Teotia, however, is bitter. “I didn’t suffer that night,” he says. “I suffered for nine years after that.” He survived four bullet wounds. Several operations were conducted to save him. A few more were conducted to graft a new ear. Even today, his body is riddled with bullet splinters. His right lung doesn’t function properly and he is deaf in the left ear. When Teotia began to walk, it was an incredibly cumbersome process. He remembers feeling miserable as he stood panting on a road, two months after 26/11—he had just been discharged and nobody had shown up at the hospital to receive him—having just gotten off a bus, and now having to make a kilometre-long journey on foot.

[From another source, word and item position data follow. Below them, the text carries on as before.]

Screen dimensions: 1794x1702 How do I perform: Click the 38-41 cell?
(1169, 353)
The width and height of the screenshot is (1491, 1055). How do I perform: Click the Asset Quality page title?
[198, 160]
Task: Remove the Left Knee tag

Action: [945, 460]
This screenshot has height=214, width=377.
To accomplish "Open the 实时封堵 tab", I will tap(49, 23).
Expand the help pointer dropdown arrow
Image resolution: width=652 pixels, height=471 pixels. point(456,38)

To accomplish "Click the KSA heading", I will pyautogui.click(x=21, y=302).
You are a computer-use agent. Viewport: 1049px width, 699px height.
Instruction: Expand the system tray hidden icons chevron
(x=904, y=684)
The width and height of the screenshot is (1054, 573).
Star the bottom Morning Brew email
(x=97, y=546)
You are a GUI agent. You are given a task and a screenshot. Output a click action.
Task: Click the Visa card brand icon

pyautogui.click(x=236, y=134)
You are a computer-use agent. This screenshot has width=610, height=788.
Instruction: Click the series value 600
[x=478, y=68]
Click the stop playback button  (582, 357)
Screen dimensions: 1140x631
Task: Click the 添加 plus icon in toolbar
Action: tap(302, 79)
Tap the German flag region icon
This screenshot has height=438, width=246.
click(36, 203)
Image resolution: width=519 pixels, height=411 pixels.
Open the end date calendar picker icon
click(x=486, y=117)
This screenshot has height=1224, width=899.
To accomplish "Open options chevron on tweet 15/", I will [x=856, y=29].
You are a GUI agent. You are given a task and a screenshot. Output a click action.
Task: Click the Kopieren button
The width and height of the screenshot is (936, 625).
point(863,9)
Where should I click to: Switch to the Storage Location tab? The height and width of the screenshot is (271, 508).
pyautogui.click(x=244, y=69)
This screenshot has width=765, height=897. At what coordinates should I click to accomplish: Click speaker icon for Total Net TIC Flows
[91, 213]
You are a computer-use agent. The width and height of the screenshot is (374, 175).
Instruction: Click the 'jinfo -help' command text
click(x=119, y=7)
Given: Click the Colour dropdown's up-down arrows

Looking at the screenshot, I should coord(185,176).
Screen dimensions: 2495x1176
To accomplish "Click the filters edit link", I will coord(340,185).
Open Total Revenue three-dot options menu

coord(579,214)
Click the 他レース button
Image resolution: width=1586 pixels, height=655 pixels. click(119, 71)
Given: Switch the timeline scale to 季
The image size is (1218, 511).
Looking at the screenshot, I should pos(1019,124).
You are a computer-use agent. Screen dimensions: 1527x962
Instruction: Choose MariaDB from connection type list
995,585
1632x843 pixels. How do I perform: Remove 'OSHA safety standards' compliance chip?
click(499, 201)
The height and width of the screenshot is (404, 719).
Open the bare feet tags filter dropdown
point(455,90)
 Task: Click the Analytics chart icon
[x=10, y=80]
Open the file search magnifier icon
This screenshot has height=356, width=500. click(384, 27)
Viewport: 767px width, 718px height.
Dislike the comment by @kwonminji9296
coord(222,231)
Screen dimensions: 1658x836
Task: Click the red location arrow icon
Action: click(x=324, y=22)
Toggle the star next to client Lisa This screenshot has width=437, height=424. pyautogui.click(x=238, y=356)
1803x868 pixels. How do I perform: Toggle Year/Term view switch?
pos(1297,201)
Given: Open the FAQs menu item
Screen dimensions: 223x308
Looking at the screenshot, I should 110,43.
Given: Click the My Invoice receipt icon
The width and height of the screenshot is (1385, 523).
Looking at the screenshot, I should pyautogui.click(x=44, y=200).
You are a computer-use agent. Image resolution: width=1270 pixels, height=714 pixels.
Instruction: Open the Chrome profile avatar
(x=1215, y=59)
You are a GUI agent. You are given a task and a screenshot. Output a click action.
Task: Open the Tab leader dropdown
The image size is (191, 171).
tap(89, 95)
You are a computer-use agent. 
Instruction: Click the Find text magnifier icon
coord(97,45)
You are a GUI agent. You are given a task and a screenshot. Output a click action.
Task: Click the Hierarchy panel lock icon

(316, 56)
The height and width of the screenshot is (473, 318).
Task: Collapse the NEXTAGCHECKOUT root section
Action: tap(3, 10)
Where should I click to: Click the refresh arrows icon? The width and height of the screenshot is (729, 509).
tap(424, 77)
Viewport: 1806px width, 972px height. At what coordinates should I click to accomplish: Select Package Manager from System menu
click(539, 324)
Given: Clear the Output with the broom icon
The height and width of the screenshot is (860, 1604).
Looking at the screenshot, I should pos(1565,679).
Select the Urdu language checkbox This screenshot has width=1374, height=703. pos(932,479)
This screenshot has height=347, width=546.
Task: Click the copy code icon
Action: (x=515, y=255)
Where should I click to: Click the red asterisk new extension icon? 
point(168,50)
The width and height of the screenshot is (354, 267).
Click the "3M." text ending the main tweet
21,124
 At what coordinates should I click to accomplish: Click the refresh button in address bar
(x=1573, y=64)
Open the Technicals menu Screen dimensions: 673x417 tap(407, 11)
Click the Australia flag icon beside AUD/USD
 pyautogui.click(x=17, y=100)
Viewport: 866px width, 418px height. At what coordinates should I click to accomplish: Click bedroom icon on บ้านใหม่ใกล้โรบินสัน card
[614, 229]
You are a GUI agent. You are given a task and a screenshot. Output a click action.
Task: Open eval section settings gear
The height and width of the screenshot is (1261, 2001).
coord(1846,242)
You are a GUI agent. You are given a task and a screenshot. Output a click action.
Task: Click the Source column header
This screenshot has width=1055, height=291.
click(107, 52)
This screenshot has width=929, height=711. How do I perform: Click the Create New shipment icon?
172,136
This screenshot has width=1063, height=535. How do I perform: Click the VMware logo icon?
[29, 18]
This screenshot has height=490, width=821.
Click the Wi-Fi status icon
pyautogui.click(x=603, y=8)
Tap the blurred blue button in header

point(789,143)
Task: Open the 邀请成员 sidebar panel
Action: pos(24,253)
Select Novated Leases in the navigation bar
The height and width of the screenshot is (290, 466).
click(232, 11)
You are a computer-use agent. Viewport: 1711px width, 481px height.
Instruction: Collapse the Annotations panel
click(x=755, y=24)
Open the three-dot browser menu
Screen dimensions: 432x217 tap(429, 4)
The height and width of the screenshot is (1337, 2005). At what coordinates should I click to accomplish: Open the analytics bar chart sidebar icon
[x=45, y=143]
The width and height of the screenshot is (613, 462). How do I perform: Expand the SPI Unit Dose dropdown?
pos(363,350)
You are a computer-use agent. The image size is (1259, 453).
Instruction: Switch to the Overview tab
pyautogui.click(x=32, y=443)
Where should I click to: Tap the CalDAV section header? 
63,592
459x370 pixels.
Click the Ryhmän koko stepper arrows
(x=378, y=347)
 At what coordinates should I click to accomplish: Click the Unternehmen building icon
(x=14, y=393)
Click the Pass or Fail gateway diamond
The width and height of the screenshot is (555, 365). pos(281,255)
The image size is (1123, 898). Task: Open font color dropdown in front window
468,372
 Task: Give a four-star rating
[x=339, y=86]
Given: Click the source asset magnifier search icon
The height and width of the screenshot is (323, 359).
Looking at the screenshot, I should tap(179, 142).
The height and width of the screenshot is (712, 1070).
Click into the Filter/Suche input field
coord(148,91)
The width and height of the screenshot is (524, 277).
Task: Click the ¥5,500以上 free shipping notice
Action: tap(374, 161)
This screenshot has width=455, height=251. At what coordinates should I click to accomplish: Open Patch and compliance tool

He was given a desk job when he rejoined, although, he says, the work was mostly cleaning up after his superiors. Although he won a Shaurya Chakra, his promotions stalled. Many of his immediate superiors rebuked him, he says, calling him names. Unable to train, he began to put on weight. After a few years, determined to not let all this affect him, he began to train again. He started running marathons. This year, he participated in two Ironman competitions in South Africa and Malaysia. These are considered to be among the toughest tests of endurance in the world. Last year, he resigned from the Navy. “It was a challenge,” he says. “People called me names. They said my life was over. I said, ‘Let’s do it, let’s prove it’.”
In February 2009, the Skoda was returned to Arasa. It had bloodstains and bullet holes all over. The driver’s seat, where the terrorist Ismail Khan had died, was particularly messy. It took a month to repair the car. Once Arasa got it back, he employed someone to drive it to Siddhivinayak temple in Dadar. He mustered the courage to take the wheel only on the way back. “For the first 10 minutes, it was eerie,” he says. “Then it got okay.”